• ARTICLE
>>>>
Born Liliane Marie-Madeleine Carré in Blaye, France, she was educated in convents and ballet schools in several European countries, including France, Spain andPortugal. At 14, she was enrolled as a dancer at the Opera de Paris.
By the age of 16, she was performing in popular music halls, eventually appearing in the Revue at the Casino de Paris. She also worked as a photographic model. Offered a role in film as a prize for winning a magazine beauty competition in 1921, she appeared in several silent films before being offered her first leading role in Das Spielzeug von Paris (1925) by Hungarian-born director Michael Curtiz. She was an instant success, and Curtiz directed her in two more films: Fiaker Nr 13 (1926) and Der Goldene Schmetterling (1926). Damita continued appearing in German productions directed by Robert Wiene (Die Grosse Abenteuerin; 1927), G.W. Pabst (Man Spielt nicht mit der Liebe; 1926), and British director Graham Cutts (The Queen Was in the Parlour; 1927).
<<<<
• DATASET EXTRACT
>>>>
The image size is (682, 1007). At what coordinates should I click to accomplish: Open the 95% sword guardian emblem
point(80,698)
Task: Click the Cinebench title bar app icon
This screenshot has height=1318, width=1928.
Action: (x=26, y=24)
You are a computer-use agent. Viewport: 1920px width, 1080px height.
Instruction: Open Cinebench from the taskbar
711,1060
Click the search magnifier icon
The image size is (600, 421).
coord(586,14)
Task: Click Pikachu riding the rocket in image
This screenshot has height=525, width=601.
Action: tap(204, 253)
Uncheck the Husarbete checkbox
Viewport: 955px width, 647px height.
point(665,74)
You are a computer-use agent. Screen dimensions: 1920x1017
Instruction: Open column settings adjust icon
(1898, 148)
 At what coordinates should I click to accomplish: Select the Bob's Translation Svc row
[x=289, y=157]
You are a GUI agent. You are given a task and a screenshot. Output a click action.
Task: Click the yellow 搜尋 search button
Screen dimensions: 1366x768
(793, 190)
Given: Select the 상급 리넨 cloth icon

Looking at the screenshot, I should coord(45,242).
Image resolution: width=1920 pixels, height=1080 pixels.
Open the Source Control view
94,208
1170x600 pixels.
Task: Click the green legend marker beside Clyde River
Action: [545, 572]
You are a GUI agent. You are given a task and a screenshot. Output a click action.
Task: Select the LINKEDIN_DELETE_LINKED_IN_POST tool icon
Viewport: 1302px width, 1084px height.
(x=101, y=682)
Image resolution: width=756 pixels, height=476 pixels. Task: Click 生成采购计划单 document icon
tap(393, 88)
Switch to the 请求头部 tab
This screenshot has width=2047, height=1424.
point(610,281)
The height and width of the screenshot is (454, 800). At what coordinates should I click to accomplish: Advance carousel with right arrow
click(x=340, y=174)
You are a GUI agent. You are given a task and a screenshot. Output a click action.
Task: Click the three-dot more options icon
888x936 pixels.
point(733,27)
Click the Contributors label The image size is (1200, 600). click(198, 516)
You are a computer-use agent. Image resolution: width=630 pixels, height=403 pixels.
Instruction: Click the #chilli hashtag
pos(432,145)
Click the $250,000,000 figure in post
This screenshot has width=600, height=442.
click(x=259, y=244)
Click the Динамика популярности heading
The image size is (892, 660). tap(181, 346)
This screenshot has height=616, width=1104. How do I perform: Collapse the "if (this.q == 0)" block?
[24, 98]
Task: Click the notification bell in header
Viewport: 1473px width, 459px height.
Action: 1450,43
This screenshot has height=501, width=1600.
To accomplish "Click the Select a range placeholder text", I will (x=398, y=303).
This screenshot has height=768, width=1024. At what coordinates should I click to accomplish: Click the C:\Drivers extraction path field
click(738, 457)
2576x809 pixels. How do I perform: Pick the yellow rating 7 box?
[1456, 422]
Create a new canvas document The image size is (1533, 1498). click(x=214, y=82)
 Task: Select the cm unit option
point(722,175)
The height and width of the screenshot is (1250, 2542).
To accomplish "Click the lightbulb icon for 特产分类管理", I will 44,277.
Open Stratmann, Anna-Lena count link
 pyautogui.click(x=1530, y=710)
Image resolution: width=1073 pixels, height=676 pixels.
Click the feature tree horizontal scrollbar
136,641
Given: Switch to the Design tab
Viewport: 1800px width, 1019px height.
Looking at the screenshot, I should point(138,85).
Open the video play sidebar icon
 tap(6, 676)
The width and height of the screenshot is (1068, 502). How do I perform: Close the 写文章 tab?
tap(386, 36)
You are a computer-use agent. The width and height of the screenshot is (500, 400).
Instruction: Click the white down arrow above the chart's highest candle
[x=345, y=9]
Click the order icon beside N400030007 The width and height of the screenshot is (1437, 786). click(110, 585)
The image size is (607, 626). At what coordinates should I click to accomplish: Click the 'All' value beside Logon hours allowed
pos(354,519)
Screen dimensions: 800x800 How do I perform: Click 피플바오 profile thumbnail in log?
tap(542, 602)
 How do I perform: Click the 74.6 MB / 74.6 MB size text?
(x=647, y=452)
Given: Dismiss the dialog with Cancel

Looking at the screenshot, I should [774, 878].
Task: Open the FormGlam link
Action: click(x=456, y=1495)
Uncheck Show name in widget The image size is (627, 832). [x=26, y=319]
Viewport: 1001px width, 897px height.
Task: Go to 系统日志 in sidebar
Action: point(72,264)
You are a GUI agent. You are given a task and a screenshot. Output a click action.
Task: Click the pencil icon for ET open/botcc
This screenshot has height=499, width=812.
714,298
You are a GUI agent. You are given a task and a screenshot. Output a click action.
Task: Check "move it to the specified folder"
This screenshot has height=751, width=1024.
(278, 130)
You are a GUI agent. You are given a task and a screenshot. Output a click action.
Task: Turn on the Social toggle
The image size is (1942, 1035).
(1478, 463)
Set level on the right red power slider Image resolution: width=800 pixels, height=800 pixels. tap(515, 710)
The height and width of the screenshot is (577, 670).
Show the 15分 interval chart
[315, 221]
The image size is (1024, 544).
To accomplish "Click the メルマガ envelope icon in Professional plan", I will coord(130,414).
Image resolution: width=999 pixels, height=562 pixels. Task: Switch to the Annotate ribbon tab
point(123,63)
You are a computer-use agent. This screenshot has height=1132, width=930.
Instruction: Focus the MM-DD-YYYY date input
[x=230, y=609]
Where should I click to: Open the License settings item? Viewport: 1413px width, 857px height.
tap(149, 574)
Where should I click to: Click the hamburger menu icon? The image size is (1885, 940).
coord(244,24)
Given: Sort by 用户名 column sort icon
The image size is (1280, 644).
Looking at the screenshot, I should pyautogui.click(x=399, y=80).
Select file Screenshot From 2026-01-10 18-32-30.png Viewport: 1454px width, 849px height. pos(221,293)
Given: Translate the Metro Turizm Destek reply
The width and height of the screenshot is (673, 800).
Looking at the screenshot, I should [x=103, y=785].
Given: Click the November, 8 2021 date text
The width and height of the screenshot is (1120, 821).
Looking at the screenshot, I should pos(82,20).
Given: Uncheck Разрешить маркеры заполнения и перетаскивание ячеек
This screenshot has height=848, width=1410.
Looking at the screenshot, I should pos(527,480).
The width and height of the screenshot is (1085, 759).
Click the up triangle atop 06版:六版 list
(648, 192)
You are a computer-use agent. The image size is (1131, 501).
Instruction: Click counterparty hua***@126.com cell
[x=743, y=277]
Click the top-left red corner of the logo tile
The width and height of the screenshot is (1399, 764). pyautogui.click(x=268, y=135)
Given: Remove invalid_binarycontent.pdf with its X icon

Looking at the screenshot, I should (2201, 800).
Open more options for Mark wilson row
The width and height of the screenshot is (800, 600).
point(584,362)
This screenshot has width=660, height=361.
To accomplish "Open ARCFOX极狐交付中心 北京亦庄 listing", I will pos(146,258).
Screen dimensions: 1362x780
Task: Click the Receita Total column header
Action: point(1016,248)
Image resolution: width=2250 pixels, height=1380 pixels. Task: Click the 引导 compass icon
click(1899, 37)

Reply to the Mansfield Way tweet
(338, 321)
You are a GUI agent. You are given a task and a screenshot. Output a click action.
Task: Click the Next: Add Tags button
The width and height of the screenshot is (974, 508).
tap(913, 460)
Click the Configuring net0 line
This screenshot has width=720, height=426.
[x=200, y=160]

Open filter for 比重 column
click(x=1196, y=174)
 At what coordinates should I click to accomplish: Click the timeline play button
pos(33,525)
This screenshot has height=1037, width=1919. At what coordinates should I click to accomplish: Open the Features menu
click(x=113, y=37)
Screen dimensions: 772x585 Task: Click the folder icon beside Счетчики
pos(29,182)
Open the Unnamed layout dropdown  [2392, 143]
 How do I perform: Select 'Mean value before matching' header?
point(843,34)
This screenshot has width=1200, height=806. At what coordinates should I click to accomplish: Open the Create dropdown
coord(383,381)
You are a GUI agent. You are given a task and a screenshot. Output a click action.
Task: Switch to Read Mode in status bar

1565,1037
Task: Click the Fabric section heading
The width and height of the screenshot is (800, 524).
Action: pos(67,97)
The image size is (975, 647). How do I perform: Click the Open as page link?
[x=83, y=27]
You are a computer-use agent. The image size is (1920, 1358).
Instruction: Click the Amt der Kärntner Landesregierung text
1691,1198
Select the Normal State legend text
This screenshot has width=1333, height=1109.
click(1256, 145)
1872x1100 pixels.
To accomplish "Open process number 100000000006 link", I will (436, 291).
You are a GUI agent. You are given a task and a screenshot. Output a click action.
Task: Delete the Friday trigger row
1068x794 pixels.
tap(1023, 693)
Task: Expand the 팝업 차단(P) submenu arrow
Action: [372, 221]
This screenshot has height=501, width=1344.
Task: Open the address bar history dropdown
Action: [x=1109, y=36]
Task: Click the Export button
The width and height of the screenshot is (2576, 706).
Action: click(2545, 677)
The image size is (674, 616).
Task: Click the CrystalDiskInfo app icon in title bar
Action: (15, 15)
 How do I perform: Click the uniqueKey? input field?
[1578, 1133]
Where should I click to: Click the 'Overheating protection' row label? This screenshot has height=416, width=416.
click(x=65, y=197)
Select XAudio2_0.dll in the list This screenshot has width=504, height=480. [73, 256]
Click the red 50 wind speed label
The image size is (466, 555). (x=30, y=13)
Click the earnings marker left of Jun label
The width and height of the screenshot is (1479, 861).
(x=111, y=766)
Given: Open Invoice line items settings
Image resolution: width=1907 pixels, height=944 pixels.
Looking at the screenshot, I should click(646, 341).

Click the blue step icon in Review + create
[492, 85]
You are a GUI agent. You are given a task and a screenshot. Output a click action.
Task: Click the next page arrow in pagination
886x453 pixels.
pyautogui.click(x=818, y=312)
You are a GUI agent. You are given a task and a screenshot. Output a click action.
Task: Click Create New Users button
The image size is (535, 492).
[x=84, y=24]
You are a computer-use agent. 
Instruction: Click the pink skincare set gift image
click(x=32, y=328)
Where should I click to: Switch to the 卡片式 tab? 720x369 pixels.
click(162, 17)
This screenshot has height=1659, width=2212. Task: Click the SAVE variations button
<<<<
• TASK SET
- 1) List every film title the biography names, each with the year it gives.
- 2) Decide whether the biography supports each statement below. Answer yes or no for each, and quote the words that settle it.
(a) She joined the Opera de Paris as a dancer at 16.
(b) A film role was the prize for winning a magazine beauty competition.
(c) Graham Cutts was a British director.
- 3) Duplicate the part of the biography that opens with the words containing "By the age of" and closes with "the Parlour; 1927).".

• RESPONSES PER TASK
- 1)
- Das Spielzeug von Paris (1925)
- Fiaker Nr 13 (1926)
- Der Goldene Schmetterling (1926)
- Die Grosse Abenteuerin (1927)
- Man Spielt nicht mit der Liebe (1926)
- The Queen Was in the Parlour (1927)

- 2)
(a) No: "At 14, she was enrolled as a dancer at the Opera de Paris."
(b) Yes: "Offered a role in film as a prize for winning a magazine beauty competition in 1921"
(c) Yes: "British director Graham Cutts"

- 3)
By the age of 16, she was performing in popular music halls, eventually appearing in the Revue at the Casino de Paris. She also worked as a photographic model. Offered a role in film as a prize for winning a magazine beauty competition in 1921, she appeared in several silent films before being offered her first leading role in Das Spielzeug von Paris (1925) by Hungarian-born director Michael Curtiz. She was an instant success, and Curtiz directed her in two more films: Fiaker Nr 13 (1926) and Der Goldene Schmetterling (1926). Damita continued appearing in German productions directed by Robert Wiene (Die Grosse Abenteuerin; 1927), G.W. Pabst (Man Spielt nicht mit der Liebe; 1926), and British director Graham Cutts (The Queen Was in the Parlour; 1927).